Mi Jong continues with the story of her great escape at the age of twenty from a forced, arranged marriage. Disowned by her parents, she came to America. As she describes the struggle she endured as a newcomer, the smile never leaves her face and the twinkle in her eyes tells a story of bravery, joy and self-respect.


Anxious, I interrupt her. I don’t want her to forget the dress I noticed when I came into the studio. A dress of pink and blue glitter that I decide at first glance will be mine, to wear at an upcoming gala.
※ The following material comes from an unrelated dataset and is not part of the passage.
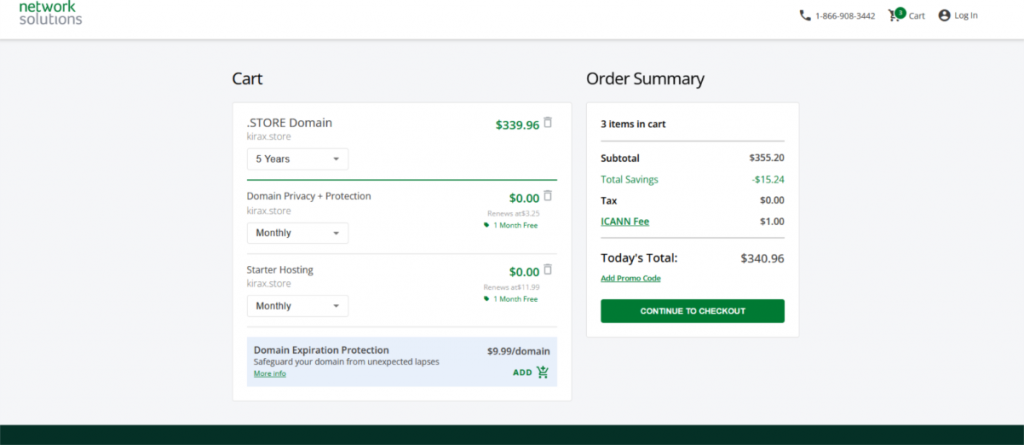
Task: Remove Domain Privacy + Protection with trash icon
Action: [x=547, y=196]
Mi Jong returns to her story and describes her week of work, supervising a crew of thirty or so, predominately immigrant workers. Her favorite time is the weekend, when she explores her creative imagination to design outfits for the upcoming seasons.


“There is nothing I love more,” she says, “than sitting alone in my office and letting my imagination take over. I am inspired by the many places I grew up following my ambassador father and family to Spain, South America, and Europe, as well as by my own Korean culture.”


Recently, the windows of Emmelle, Mi Jong’s exclusive store on the Upper East Side of Manhattan, were decorated by designs inspired by Frida Kahlo. Previously she honored her Korean culture and the glorious work of Matisse.


I leave the studio overwhelmed with the thought that Mi Jong, a self-made woman, is now responsible for many others who came to this country as immigrants or refugees. Now they are fortunate to have a strong and dedicated woman providing them with a livelihood and a warm environment.